With that said, here are five very important things to keep in mind before getting your eclipse on:
Look, I’m having a hard time believing that I can’t just throw on my polarized sunglasses I paid extra for to get the “Ray-Ban P” on the edge, too, but apparently you need some extra-special NASA-approved they-look-like-movie-3D glasses to see this shit. I don’t typically listen to white people who tell me what to do as a rule (unless they’re cutting my check, and then I typically talk shit under my breath as I complete my task), but the white folks talking about this have on lab coats and pocket protectors and several Ph.D.s. Point is, when THOSE Hidden Figures-ass white folks get to talkin’, it might be worth listening to.
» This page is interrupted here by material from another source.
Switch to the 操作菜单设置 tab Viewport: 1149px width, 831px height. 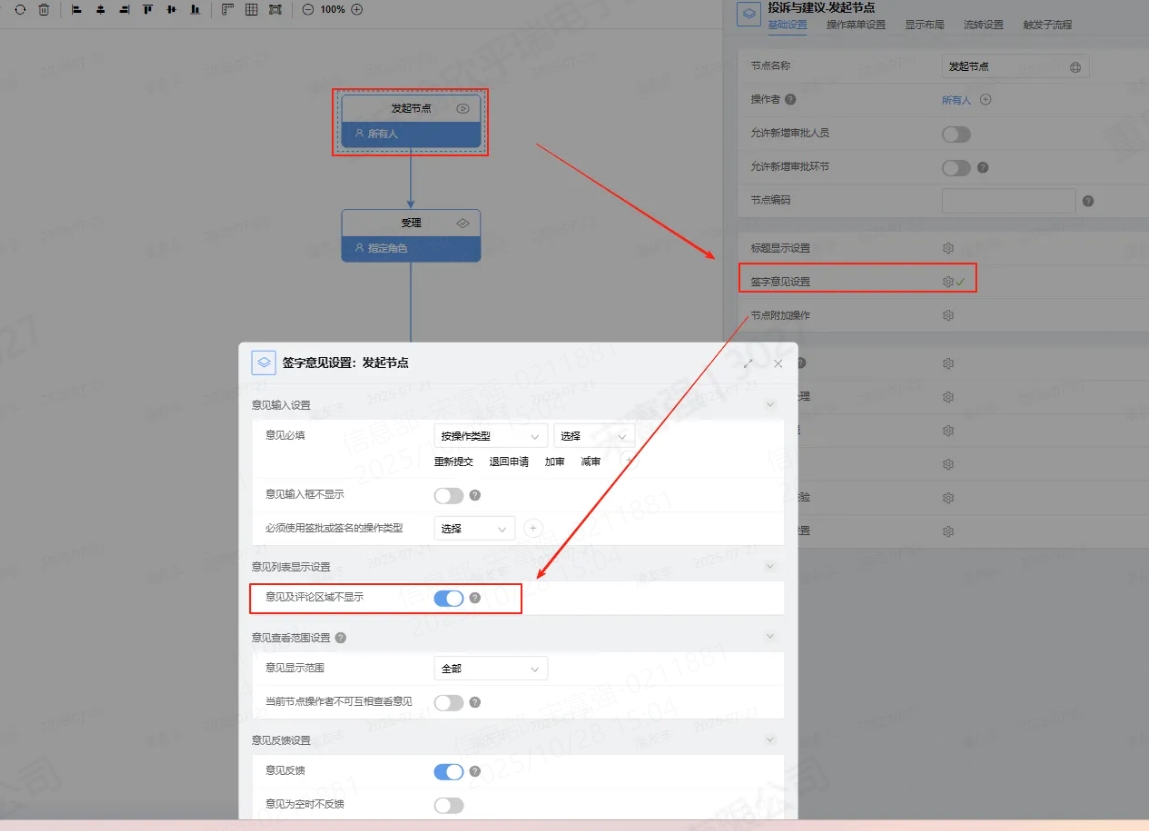click(x=856, y=25)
Don’t stare at the sun like an ol’ dumbass if you don’t have benefits, fam. (Or if you have benefits.)
Pretty sure you CAN get fired for looking at the eclipse without a doctor’s note. Think about it like this: Unless your (probably) white boss says, “Hey, why don’t you all take the rest of the day off to go check out this thing that only happens every, what, 3 million years (give or take 2.9999999 million years),” you probably shouldn’t NOT go to work for this.
THIS IS NOT A BROWN LIQUOR EVENT. I repeat, THIS IS NOT A BROWN LIQUOR EVENT. A nice merlot or white zinfandel should do the trick. Or perhaps a tall glass of water. For most of us, this shit is happening right about now, which means IT’S THE MIDDLE OF THE DAY. Drinking a whole-ass bottle of Henny might not be the move because you probably didn’t get the day off, so you’ll still have to go to work. See No. 2.
4. If you’re going to sit outside in the sun waiting for it to happen because it’s an event for you, sit in the sun responsibly.
Just because you’re black doesn’t mean you can’t get burned. Ask Usher. If you’re going to sit out all day long, make sure you put on some suntan lotion or something with some SPF in it. I typically use Palmer’s Cocoa Butter Formula Suncare stuff because I like smelling like cocoa butter; it’s provocative and gets the people going.
Because the news has been breaking into police shootings and Trump shenanigans, I know it sounds exciting to talk about this eclipse like it’s going to change your life. You will still have to pay your bills. That late notice ain’t gon’ disappear. Jordan release dates aren’t changing, and chitlins still gon’ taste like ass. You’ll have a memory, not a winning lottery ticket. If you owe somebody some money, they’re still going to want it. Point is, you might see this joint (that you can’t take pictures of because I believe it might fry your phone—my 8-year-old daughter told me this, so I have no idea how accurate it is) and be like, that’s it? That’s all? Yes. That’s it. That’s all. But memories.
(Also, if you’ve already seen it, that’s just awesome for you.)